Farmers in the Keystone State are willing to invest their time, land, and effort to restore and protect our rivers and streams, but they cannot pay for it all themselves. ACAP is the agricultural cost-share program Pennsylvania sorely needs.

The Pennsylvania Department of Environmental Protection’s (DEP) latest biennial report lists 25,468 miles of Pennsylvania waters, 5,500 miles more than in its 2016 report, as being harmed by pollution.

“Almost one-third of our Commonwealth’s streams do not meet standards for drinking, fishing or recreation and agriculture remains one of the largest sources of impairment,” Senator Yaw said.
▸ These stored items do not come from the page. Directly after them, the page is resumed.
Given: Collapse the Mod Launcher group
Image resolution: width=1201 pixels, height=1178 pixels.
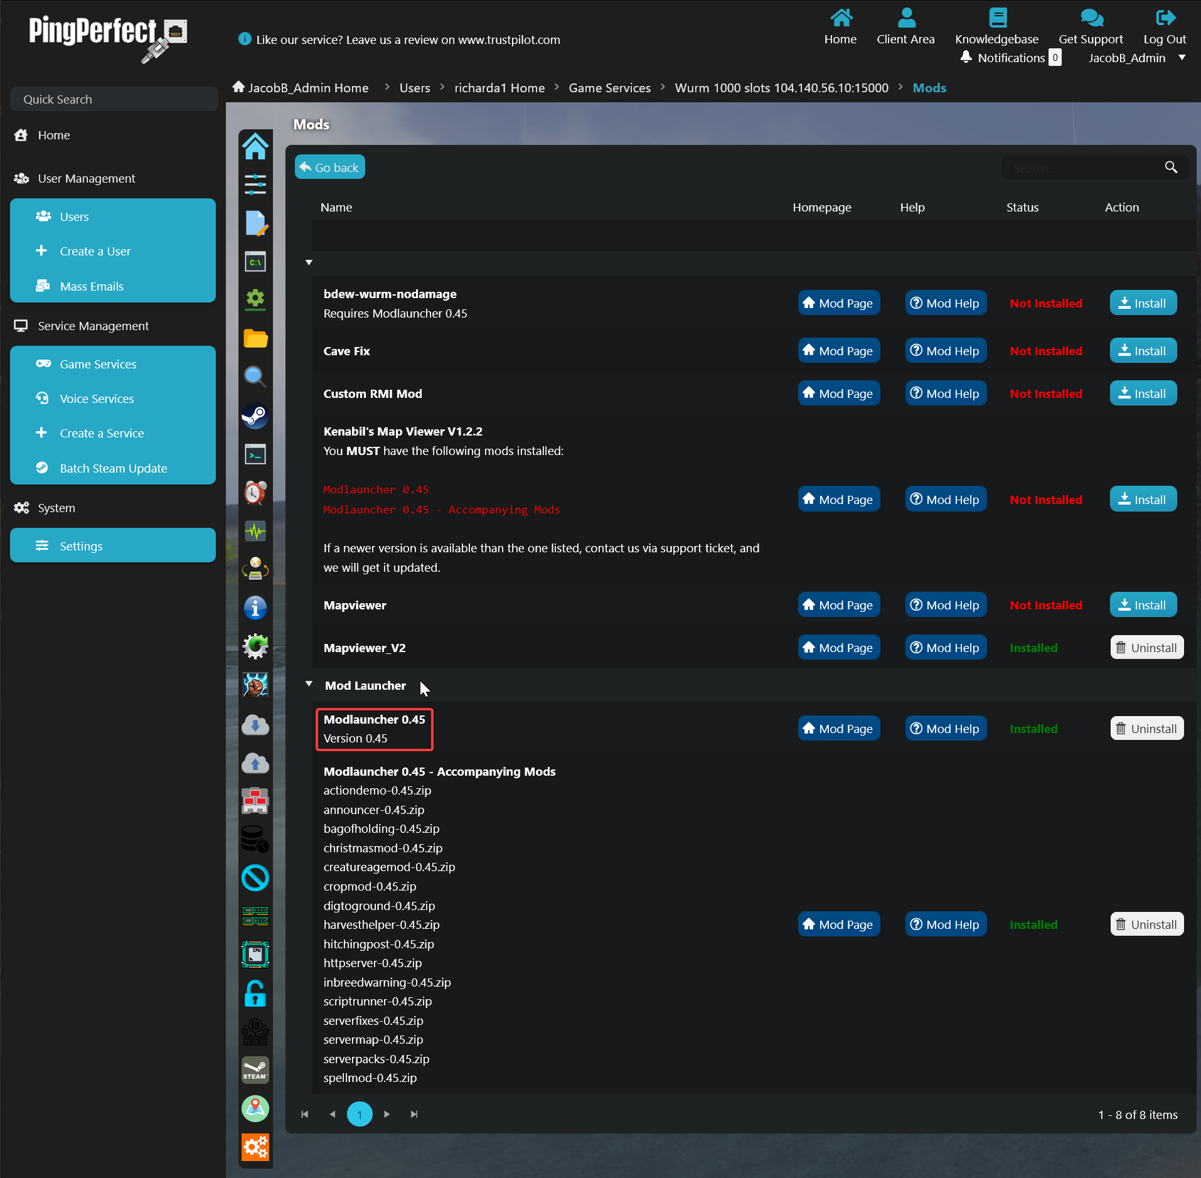Looking at the screenshot, I should pyautogui.click(x=309, y=685).
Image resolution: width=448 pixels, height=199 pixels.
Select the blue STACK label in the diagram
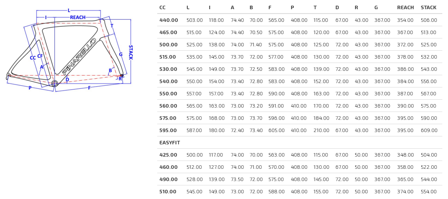130,52
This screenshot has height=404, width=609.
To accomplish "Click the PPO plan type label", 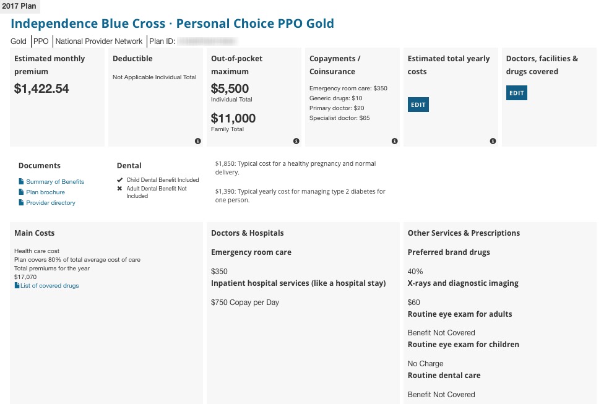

He is Majority Chair of the Senate Environmental Resources and Energy Committee.

The DEP report identified agriculture runoff as the source of 5,765 miles of impaired waters.

Pennsylvania came up short in meeting its 2018-19 milestones for the necessary pollution reductions. It also lags significantly behind in implementing 100 percent of practices by 2025 that would restore local water quality in the Commonwealth and meet its Chesapeake Clean Water Blueprint goals.

Pennsylvania’s Phase 3 Watershed Implementation Plan (WIP) would achieve 73 percent of the nitrogen reductions needed to meet its Blueprint goals and has an annual funding shortfall of $324 million.

“Given the challenges of meeting a 2025 deadline to have all practices in place to meet the Chesapeake Bay cleanup plan,” Senator Yaw said, “now is the time for Pennsylvania to enact legislation that will provide a roadmap for meeting those goals.”

Senator Yaw is currently seeking co-sponsors for the ACAP from his Senate colleagues.

CBF, Pennsylvania Farm Bureau, and Penn State Agriculture and Environmental Center worked jointly to propose the program that would direct funding to conservation districts, and provide the needed technical assistance to farms and the flexibility to determine conservation practices specific to local watershed needs.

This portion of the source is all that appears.